(Items from a dataset)
- - - - - - -

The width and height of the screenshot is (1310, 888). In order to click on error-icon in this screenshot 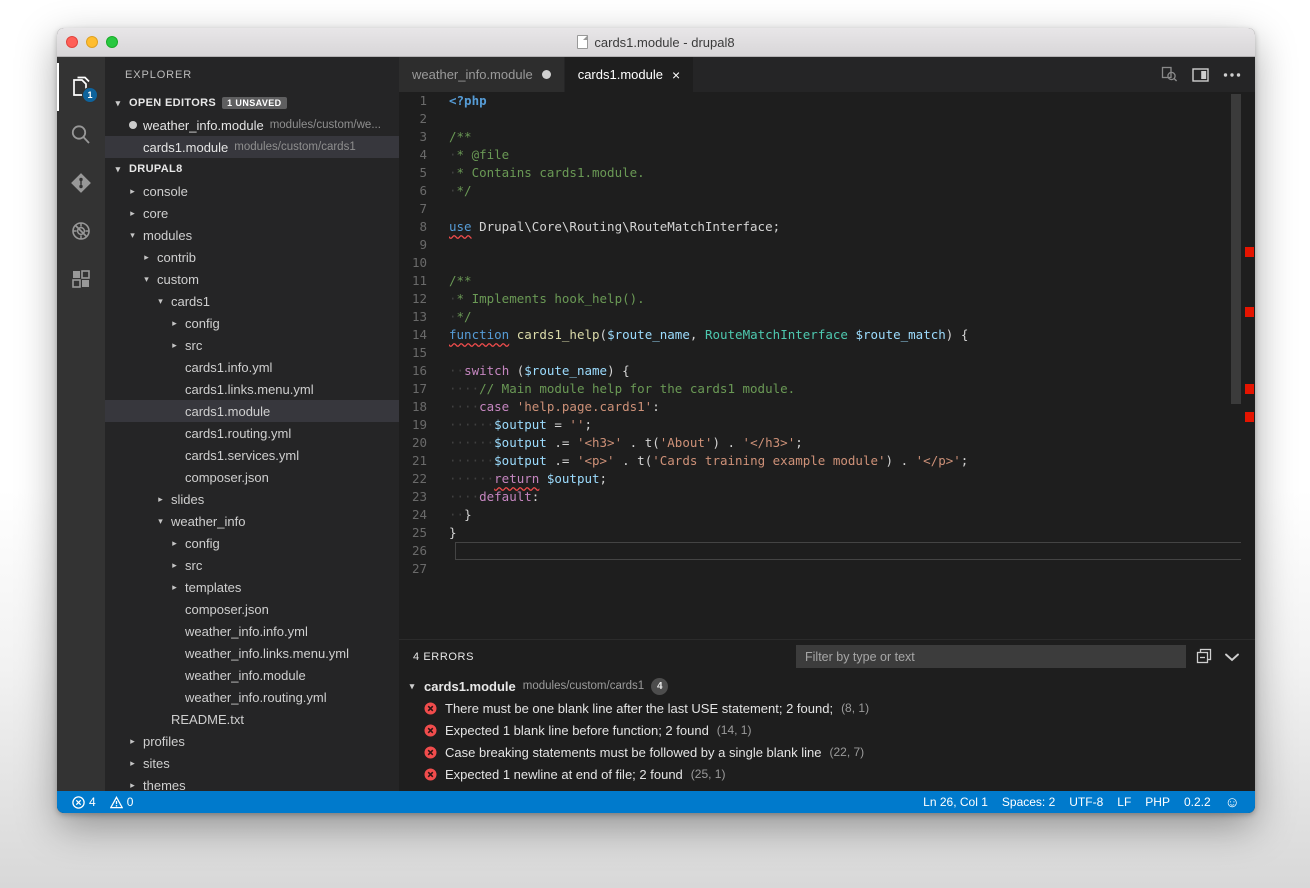, I will do `click(430, 752)`.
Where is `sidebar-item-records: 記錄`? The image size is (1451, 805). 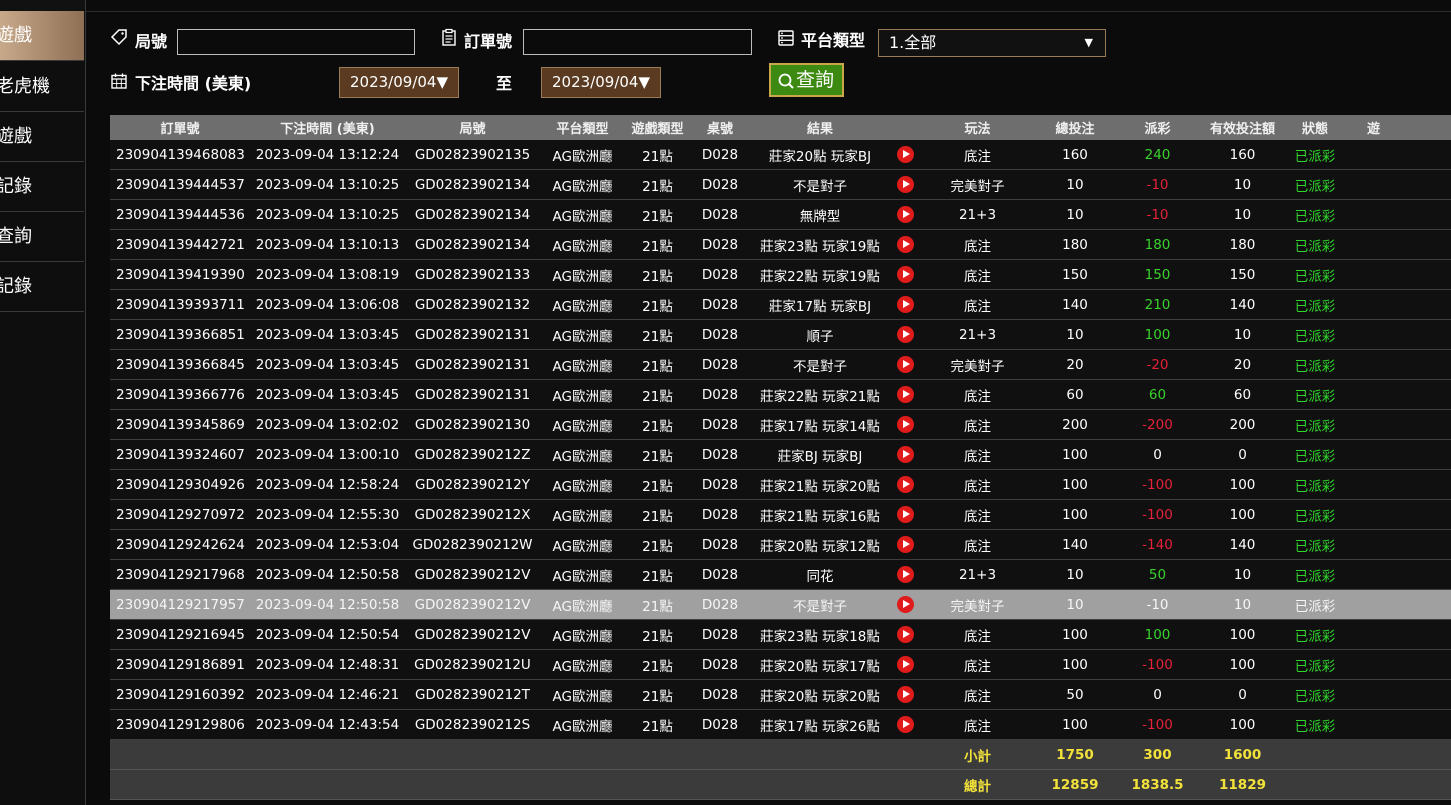 sidebar-item-records: 記錄 is located at coordinates (42, 187).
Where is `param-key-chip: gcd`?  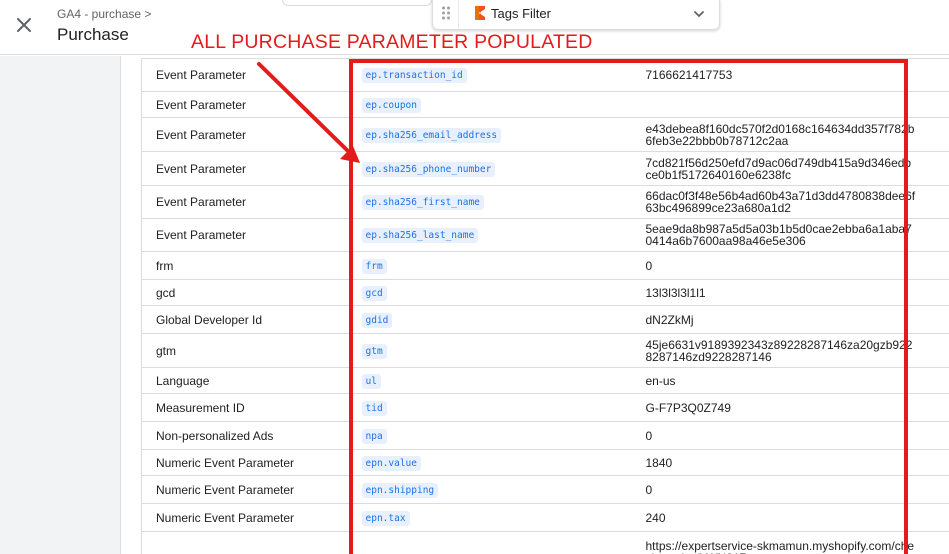
param-key-chip: gcd is located at coordinates (374, 293).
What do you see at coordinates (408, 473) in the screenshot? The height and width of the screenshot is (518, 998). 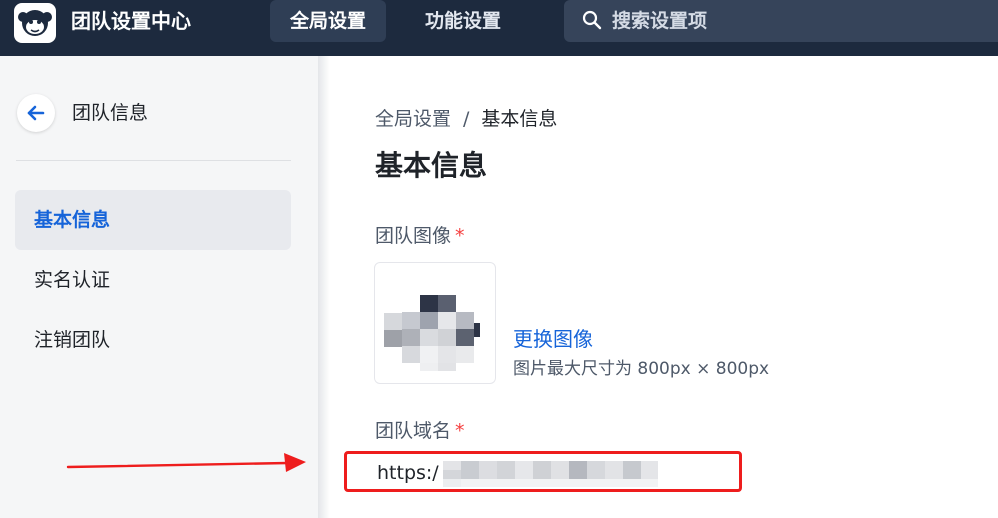 I see `domain-value-prefix: https:/` at bounding box center [408, 473].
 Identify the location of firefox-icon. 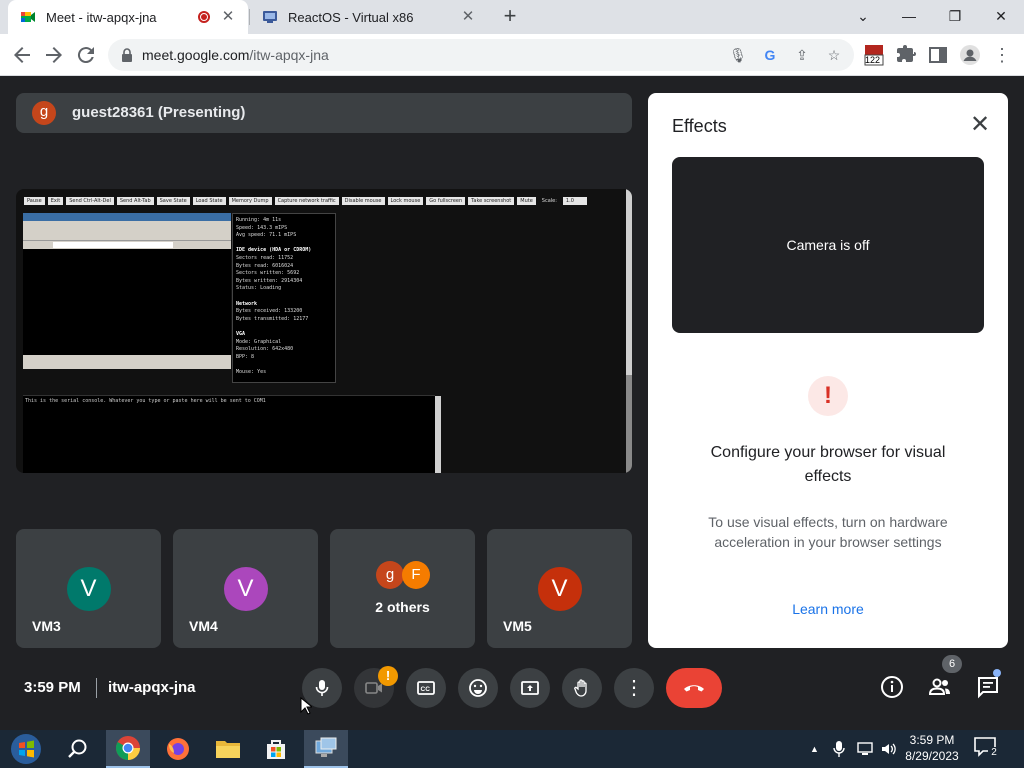
(178, 749).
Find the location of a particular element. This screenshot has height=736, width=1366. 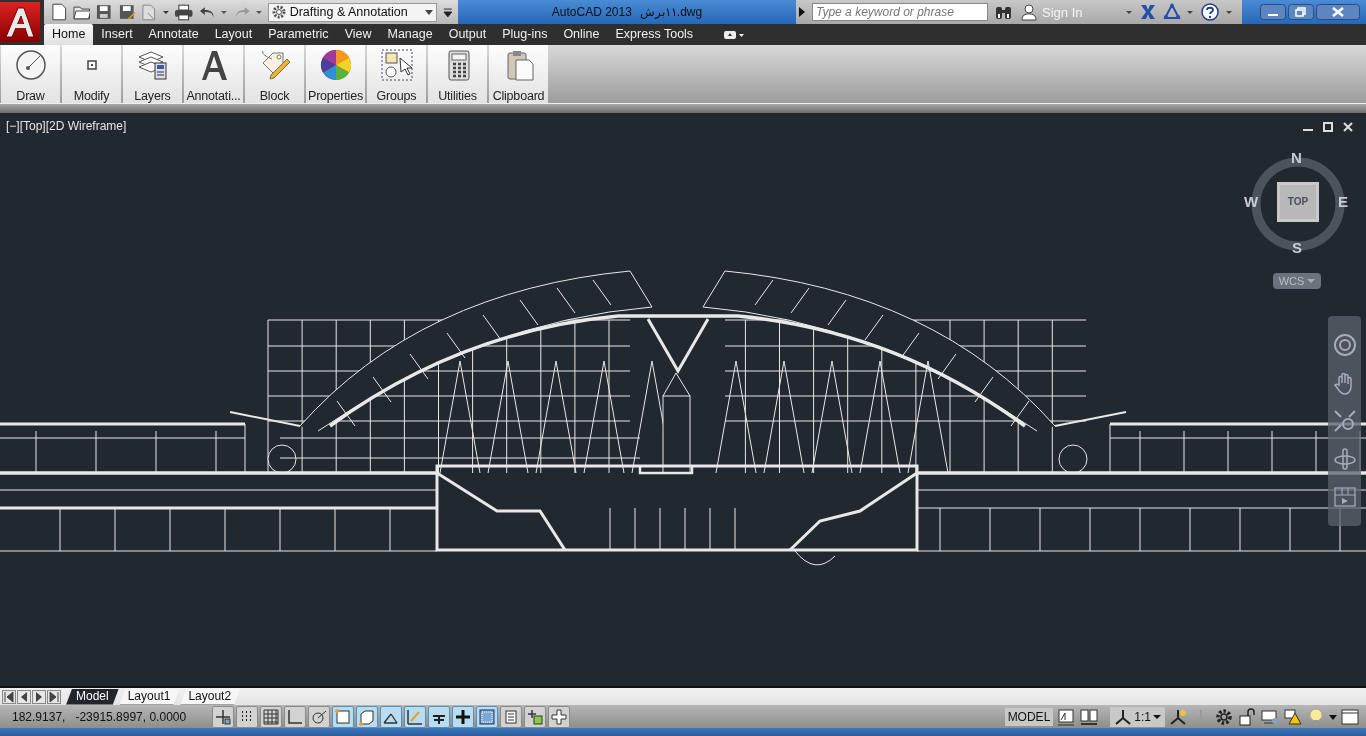

quick-view-drawings-icon is located at coordinates (1090, 716).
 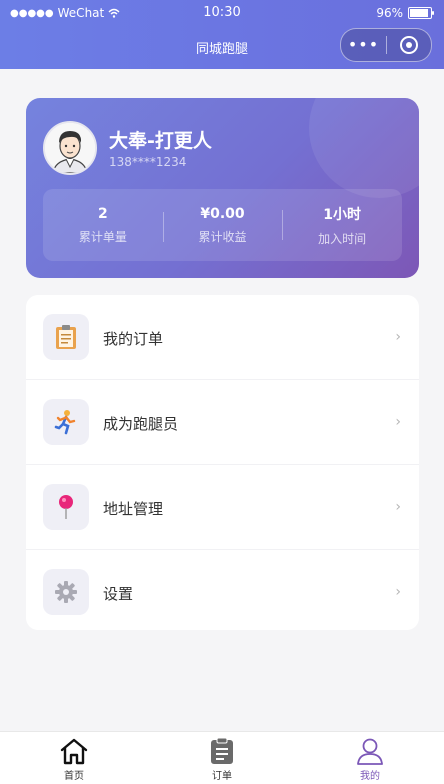 I want to click on header: ●●●●● WeChat 10:30 96% 同城跑腿 •••, so click(x=222, y=34).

- - - - - - -

• WHAT TO WORK ON:
Lay out the items above as a numbered list, starting at the line containing "Find the location" and ending at the last item, and skip blank lines. Leave the pictures out.

• SOLUTION TO THE EXERCISE:
1. Find the location of a particular element. This screenshot has height=736, width=1366. 
2. quick-view-drawings-icon is located at coordinates (1090, 716).
3.   I want to click on header: ●●●●● WeChat 10:30 96% 同城跑腿 •••, so click(x=222, y=34).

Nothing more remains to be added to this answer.